### Your objective
For each line below that includes the word "computer", make a copy.

━━ Recorded data ━━

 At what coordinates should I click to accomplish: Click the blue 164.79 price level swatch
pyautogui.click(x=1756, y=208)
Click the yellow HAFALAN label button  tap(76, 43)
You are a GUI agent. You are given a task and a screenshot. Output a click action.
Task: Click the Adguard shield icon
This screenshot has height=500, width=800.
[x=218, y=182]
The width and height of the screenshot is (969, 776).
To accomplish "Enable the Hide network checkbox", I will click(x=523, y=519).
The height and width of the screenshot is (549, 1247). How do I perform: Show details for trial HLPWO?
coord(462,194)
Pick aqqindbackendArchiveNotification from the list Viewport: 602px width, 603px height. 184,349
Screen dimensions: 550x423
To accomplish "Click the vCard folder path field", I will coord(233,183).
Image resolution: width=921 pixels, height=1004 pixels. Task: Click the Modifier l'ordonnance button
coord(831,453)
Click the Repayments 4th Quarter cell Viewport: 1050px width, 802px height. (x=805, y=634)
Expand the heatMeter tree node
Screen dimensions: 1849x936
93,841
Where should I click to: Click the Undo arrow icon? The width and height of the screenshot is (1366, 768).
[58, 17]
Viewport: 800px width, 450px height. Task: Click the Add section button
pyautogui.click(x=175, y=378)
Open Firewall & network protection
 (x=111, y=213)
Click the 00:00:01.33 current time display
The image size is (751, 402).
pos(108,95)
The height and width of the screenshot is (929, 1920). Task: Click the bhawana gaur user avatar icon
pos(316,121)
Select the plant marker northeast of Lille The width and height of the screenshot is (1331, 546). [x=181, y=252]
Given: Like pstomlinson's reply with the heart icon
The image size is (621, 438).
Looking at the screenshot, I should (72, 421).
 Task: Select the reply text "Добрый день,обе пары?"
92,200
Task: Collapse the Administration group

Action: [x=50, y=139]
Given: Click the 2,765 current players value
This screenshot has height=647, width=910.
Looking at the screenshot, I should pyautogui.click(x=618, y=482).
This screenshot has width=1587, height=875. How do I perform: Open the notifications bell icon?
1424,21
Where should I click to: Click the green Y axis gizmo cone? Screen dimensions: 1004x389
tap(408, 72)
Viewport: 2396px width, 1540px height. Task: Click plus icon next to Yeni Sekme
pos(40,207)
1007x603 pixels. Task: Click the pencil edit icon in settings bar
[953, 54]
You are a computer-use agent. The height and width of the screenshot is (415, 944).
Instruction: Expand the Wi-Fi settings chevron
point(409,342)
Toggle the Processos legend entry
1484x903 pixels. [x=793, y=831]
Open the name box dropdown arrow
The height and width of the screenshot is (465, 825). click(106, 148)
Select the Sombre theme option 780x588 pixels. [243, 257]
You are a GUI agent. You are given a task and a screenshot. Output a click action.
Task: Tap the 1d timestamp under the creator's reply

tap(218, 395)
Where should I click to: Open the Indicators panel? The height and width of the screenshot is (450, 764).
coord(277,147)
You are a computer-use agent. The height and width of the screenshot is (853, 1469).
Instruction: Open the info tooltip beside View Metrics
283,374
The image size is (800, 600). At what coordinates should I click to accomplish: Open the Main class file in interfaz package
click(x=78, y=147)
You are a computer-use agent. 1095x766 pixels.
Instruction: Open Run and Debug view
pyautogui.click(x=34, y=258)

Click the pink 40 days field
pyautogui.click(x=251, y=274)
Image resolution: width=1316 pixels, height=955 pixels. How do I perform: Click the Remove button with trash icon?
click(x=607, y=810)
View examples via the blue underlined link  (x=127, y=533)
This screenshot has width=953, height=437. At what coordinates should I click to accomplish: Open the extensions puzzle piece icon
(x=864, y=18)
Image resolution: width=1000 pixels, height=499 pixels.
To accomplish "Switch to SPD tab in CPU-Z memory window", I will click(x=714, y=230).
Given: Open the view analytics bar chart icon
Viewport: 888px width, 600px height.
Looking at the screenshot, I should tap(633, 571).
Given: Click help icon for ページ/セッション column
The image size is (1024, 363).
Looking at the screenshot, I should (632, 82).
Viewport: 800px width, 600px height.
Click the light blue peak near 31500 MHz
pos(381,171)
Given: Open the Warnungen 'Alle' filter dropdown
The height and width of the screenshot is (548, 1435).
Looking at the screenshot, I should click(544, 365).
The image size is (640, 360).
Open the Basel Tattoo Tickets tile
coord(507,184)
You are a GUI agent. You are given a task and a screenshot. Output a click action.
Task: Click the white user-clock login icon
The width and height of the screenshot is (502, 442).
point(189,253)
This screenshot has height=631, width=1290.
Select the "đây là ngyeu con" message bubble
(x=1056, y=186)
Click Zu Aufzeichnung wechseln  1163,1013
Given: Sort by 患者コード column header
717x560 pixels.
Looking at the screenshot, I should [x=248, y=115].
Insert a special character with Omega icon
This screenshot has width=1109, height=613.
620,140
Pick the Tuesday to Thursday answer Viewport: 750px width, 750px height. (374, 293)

━━━

### Answer area
You are a computer-use agent. The height and width of the screenshot is (415, 944).
You are a computer-use agent. The height and width of the screenshot is (853, 1469).
You are a computer-use agent. 1095x766 pixels.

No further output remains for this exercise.